Tascam 200 VS 300/500 mixers??

alejandra

New member
Hiyas,

I have a little studio with a friend.. we both put all our equipment in together. The problem is the mixer just sucks. I hate it. I've been trying to learn how to use this thing for six months now and I still don't get it plus the darn thing is so old it is noisy and unreliable. It is a Allen and Heath CMC series. It makes me want to throw things. Sometimes I get frustrated and just start pushing the g'zillions of buttons at random hoping some sound will come out of the thing. It only has eight channels and eight returns too. But it's an 8 buss anyway.

I would like to buy a new mixer and I love the Tascam 312/320 and 512/520 but the things are so effing big and heavy no one seems to want to ship them. They seem soooooo much like they would be easier to use though. I played with the 320 at school briefly before I got the courage to try and learn something about the technical stuff. I was a "chick singer" and all. It seemed friendly and big and very well built . I wanted to make it breakfast.

Are the M216 mixers as cool? They seem smaller and are selling for like $200 on ebay. A 16 buss would be nice but oh well. We need like 16 to 24 inputs eventually... could we put 2 together? Does that work?

Anyway. help help.

Alejandra
 
An M224 maybe? 24 inputs 4 busses. Quite small. The 200 series isn't inline, meaning that you have that number of channels and no more. The bigger ones are inline, meaning that you have one set of channels with filters, and a second set of "monitor" channels that doesn't have filters and can't be routed to the busses, effectively giving you a whole extra set of channels.

http://www3.telus.net/public/fisherr/videotips.tem/videoroomtips30.htm

They pop up on eBay from time to time.
 
regebro said:
An M224 maybe? 24 inputs 4 busses. Quite small. The 200 series isn't inline, meaning that you have that number of channels and no more. The bigger ones are inline, meaning that you have one set of channels with filters, and a second set of "monitor" channels that doesn't have filters and can't be routed to the busses, effectively giving you a whole extra set of channels.

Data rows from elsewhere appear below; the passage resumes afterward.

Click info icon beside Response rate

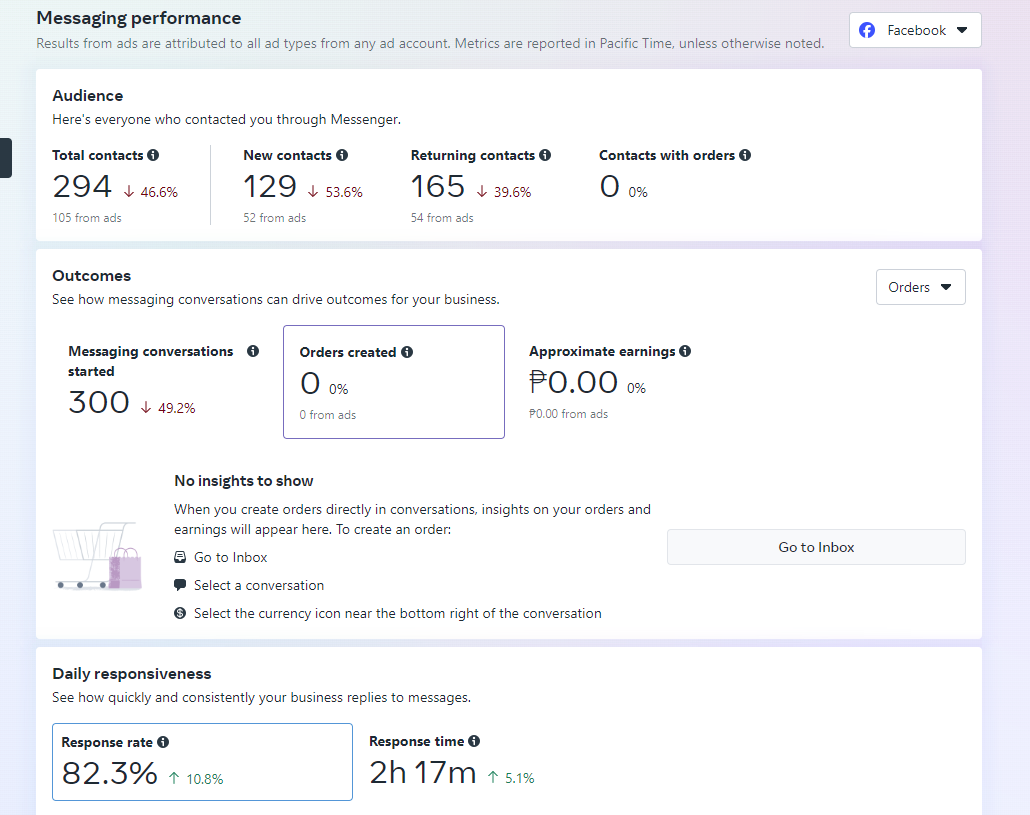(163, 742)
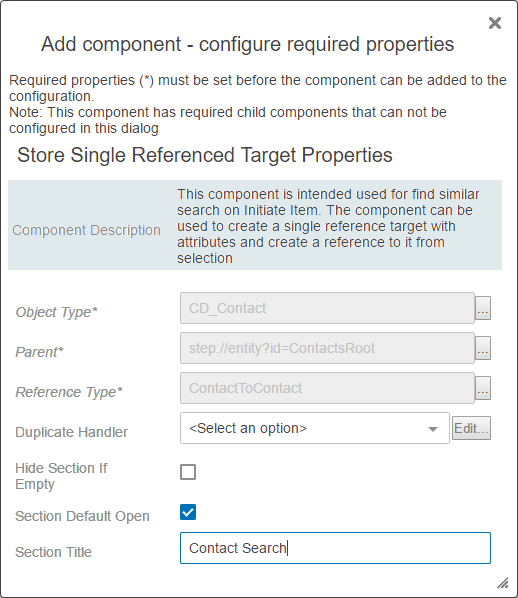This screenshot has width=518, height=598.
Task: Open the Duplicate Handler select box
Action: [315, 428]
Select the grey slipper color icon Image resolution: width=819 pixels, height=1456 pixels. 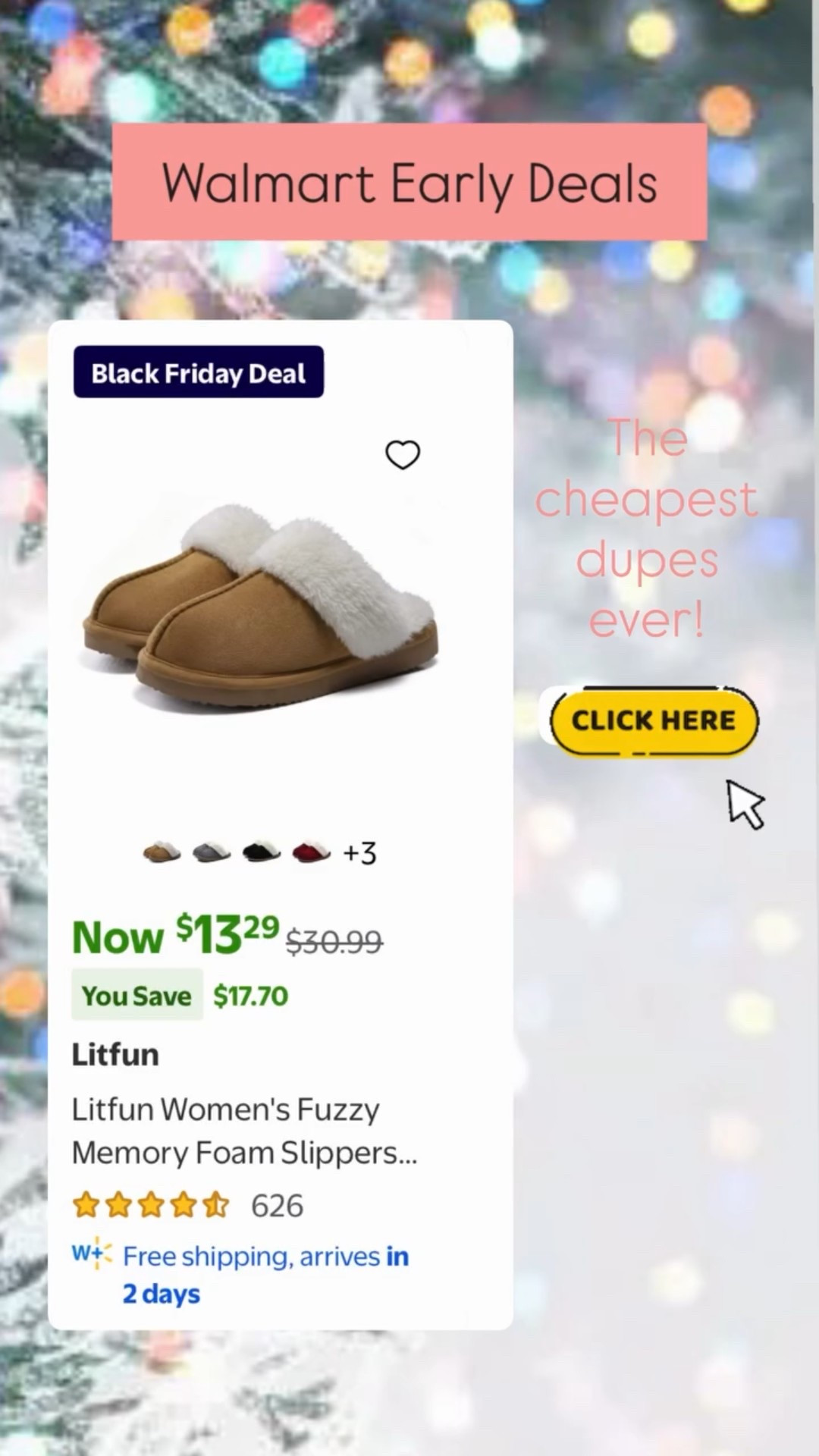click(212, 852)
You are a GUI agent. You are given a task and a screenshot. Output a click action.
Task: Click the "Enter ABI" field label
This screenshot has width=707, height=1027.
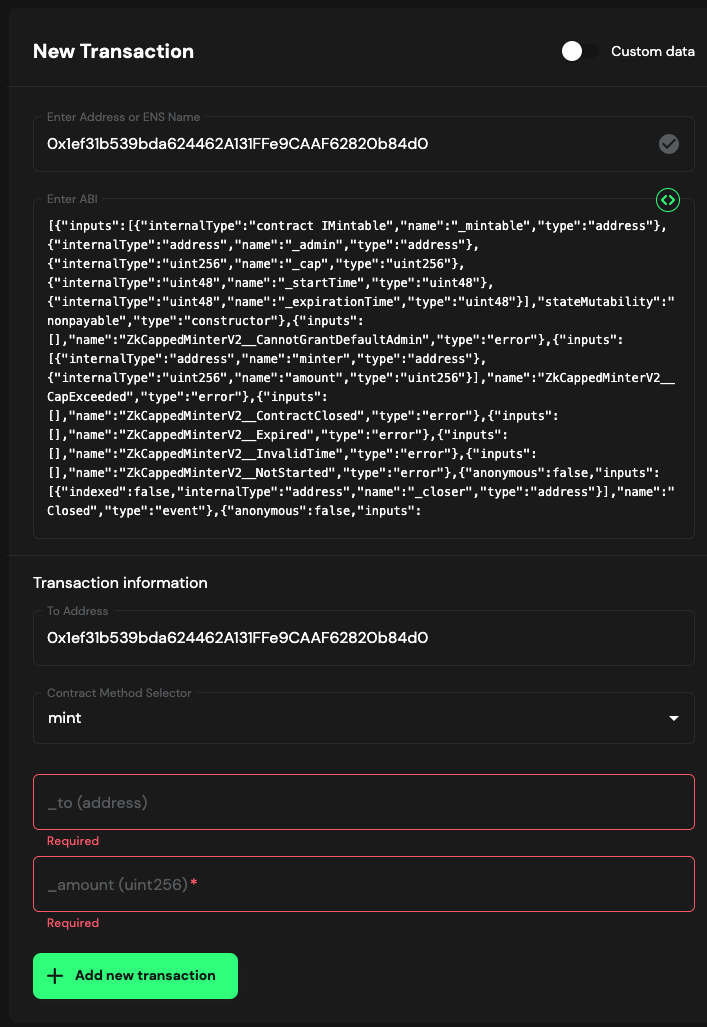[73, 199]
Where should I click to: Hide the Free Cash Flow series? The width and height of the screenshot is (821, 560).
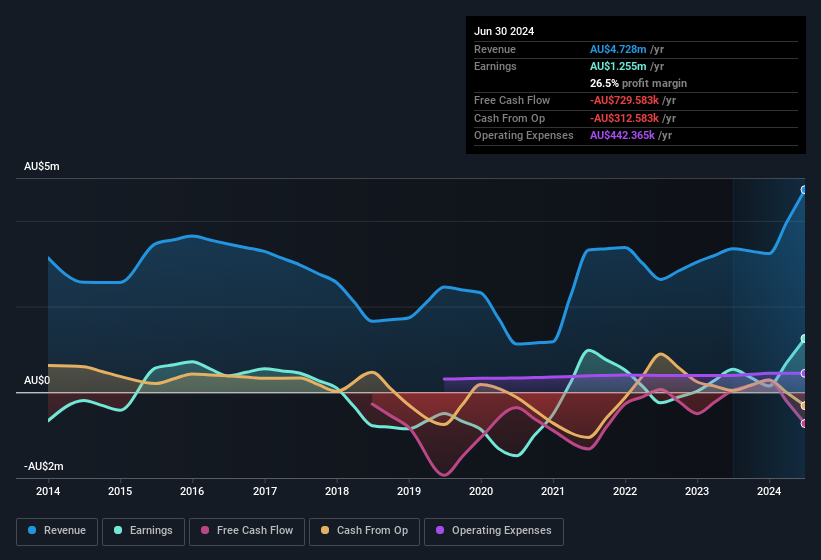[x=247, y=531]
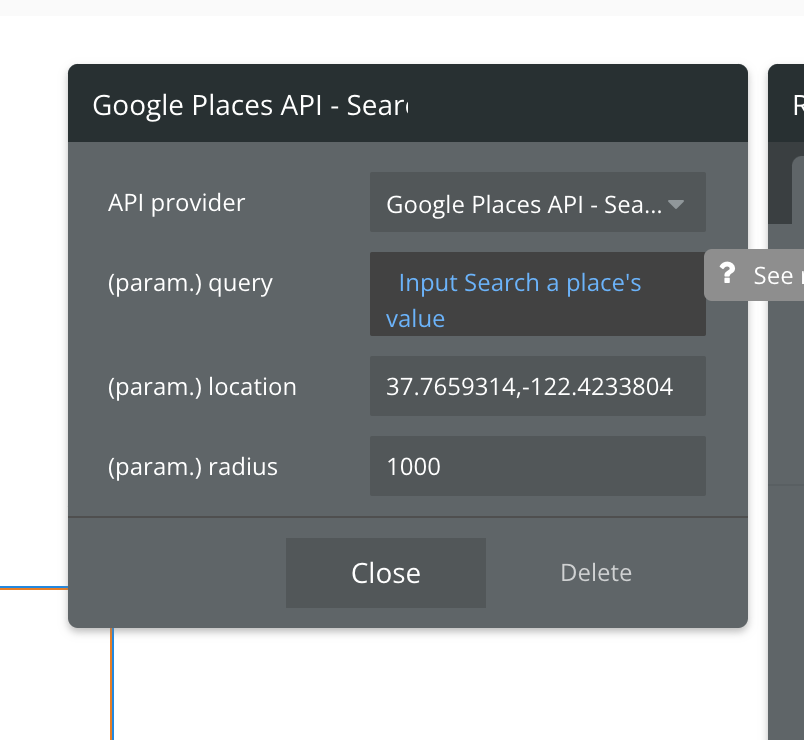The image size is (804, 740).
Task: Open the API provider dropdown
Action: (524, 203)
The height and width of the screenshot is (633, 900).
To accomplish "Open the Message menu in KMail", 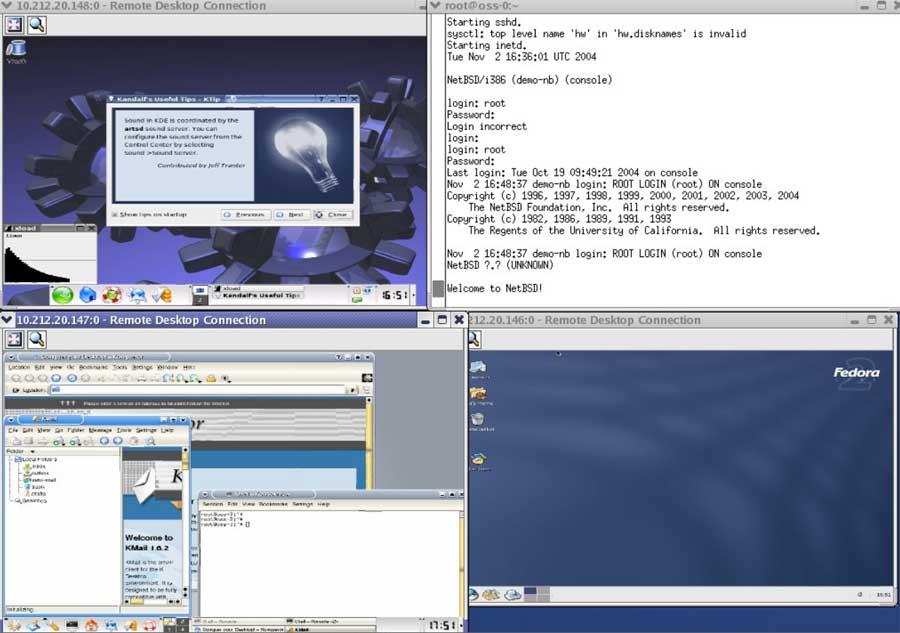I will [x=100, y=430].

I'm trying to learn concepts like inline and split. I have a nice little book called Hot tip for the Home Recording Studio that is pretty helpful, unlike the allen & Heath manual for the CMC.

the 224 looks nice but I'm but I'm not sure. Ionly has 4 buss channels and to get eight we'ed hafta buy another mixer. We have two Tascam 238s linked with this amazing thing called an mts-1000 so 16 busses would be cool

thanks for the help!!!

alejandra
 
The M600 was one of the only mixers TASCAM ever produced that was a 16 buss mixing console.

If you thought the 300 and 500 series were big, hold onto your horses if you ever get your roady's hands on an M600.

86" x 20" x 13"

265 pounds

Original retail $10K

Cheers! :)
 
The Ghost of FM said:
86" x 20" x 13"

265 pounds

Original retail $10K

Cheers! :)

'jole guacamole! what makes Tascam mixers so heavy? The m512 is about the same size as Kiira's (my co-studiousness friend) A&H but it weighs over twice as much.

I was looking in the archives GFM and your post up above about the M312s you have, and the picture. Cool! There is an M50 on ebay right now that looks good! It looks in good condition and the guy will pack and ship it for $100. He says the m50 is the same as an m512.

tra!

alejandra
 
what makes Tascam mixers so heavy?

Metal frames, metal chassis, power supplies with massive amounts of headroom. All discrete circuitry instead of IC chips, little to no plastic parts other then knobs and fader handles, built to performance standards as apposed to building to meet a price point at retail.

The 300, 500, 600 series boards were pro in every sense of the word. Built to last and sound great.

The M50 is an older version of the M512. It is similar to the M512 but not identical in every feature. If you can find one in good condition it would be a great mixer to own and work successfully with.